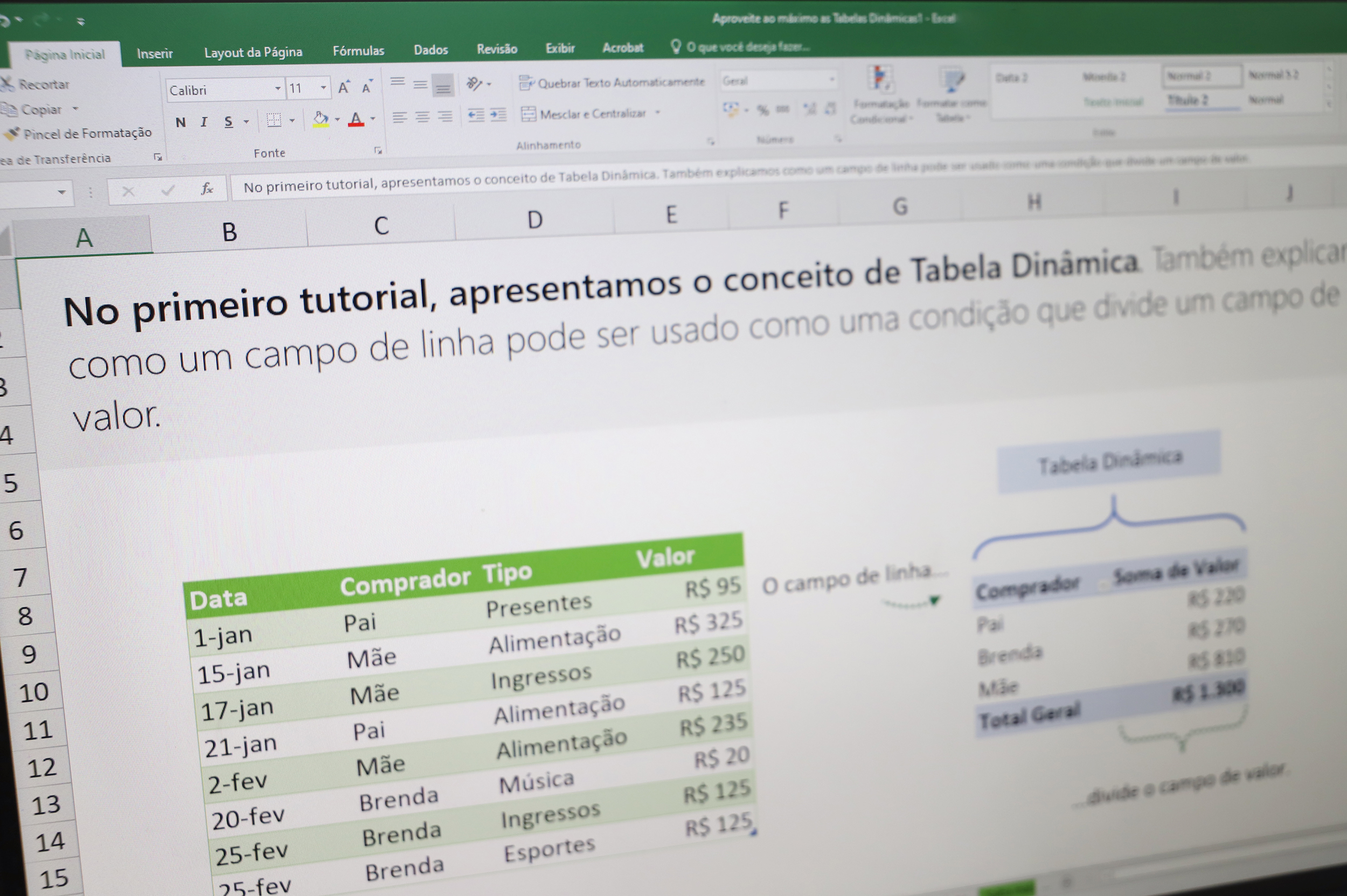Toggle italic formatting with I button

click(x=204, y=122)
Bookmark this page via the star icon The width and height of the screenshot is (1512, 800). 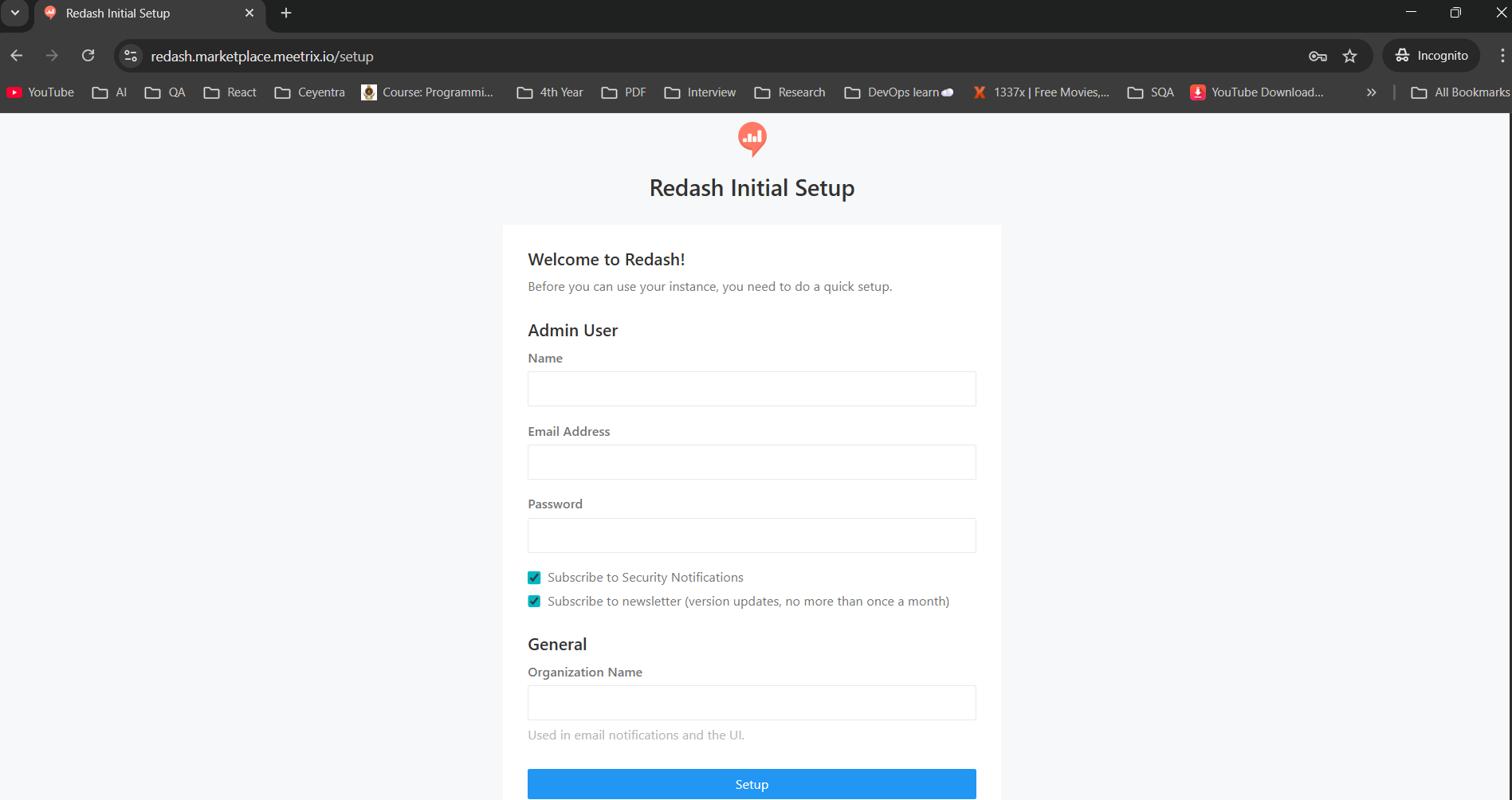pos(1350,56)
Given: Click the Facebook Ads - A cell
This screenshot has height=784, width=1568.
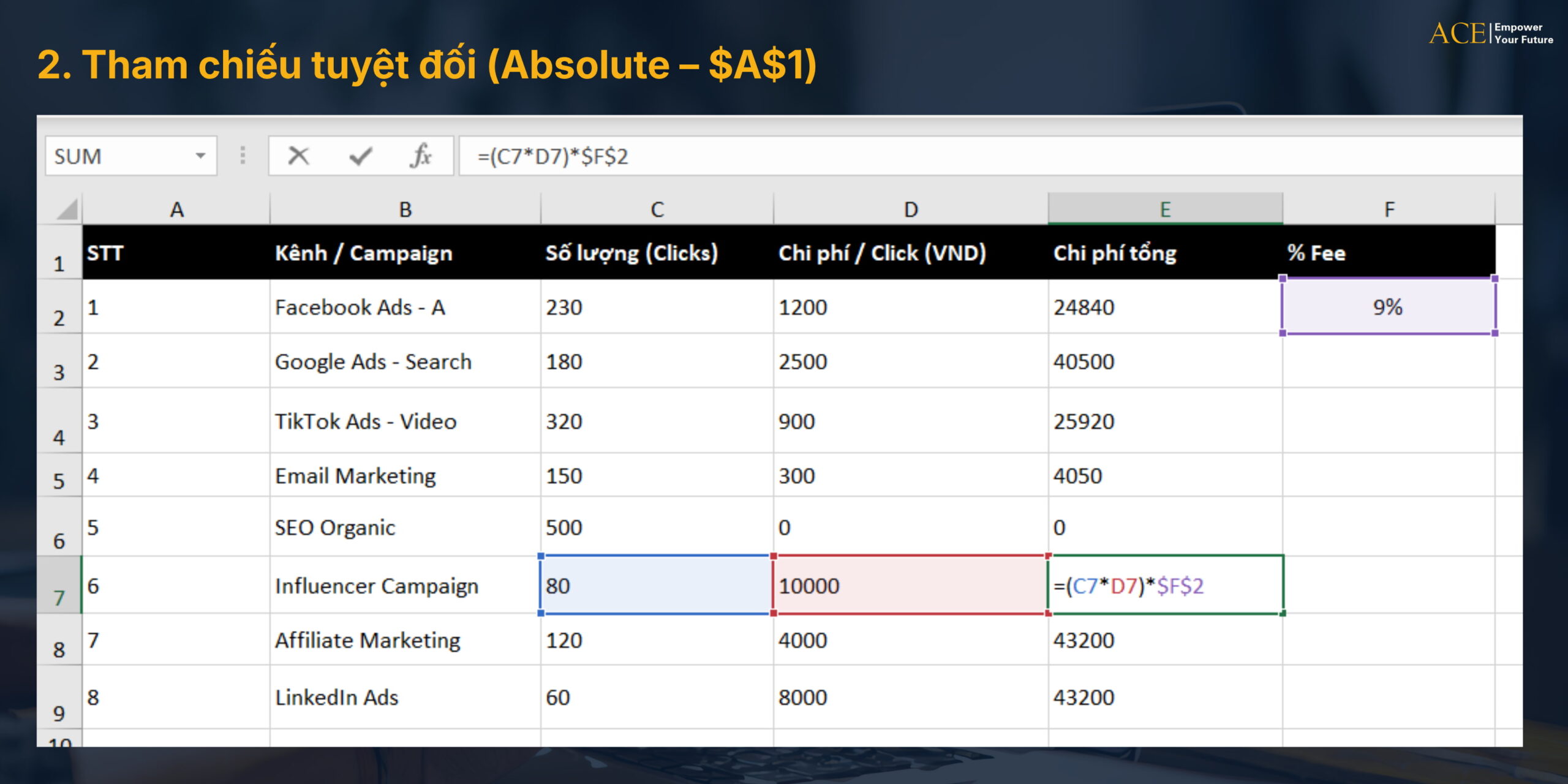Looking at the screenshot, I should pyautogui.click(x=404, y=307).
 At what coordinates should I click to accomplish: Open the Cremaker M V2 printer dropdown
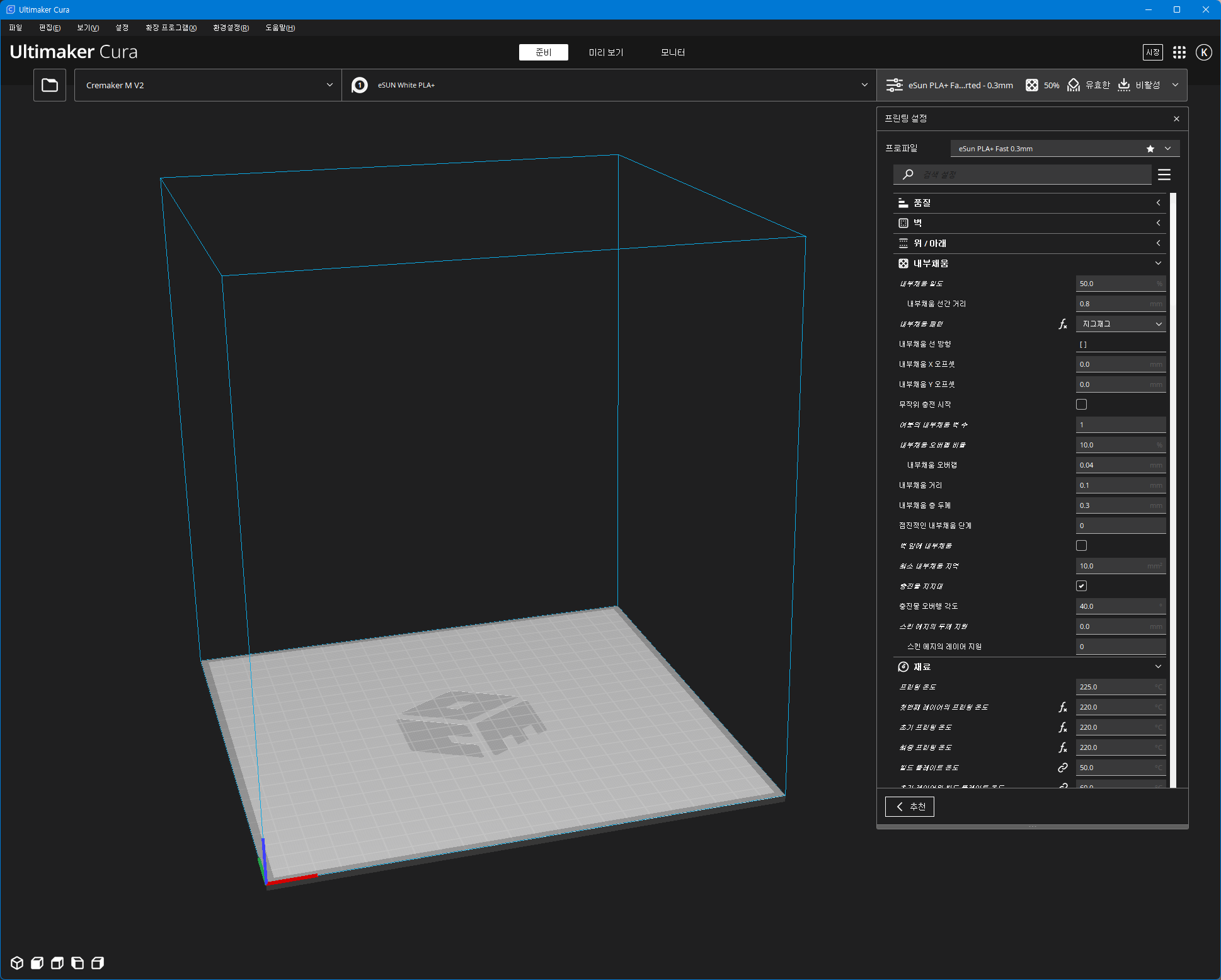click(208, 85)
= = = = = = =
Task item
Copy exactly what appears from the line holding "At what coordinates" to the end of the material, keeping both end lines. Pictures are not part of the copy.

Response area
 At what coordinates should I click to accomplish: Open the Cremaker M V2 printer dropdown
click(208, 85)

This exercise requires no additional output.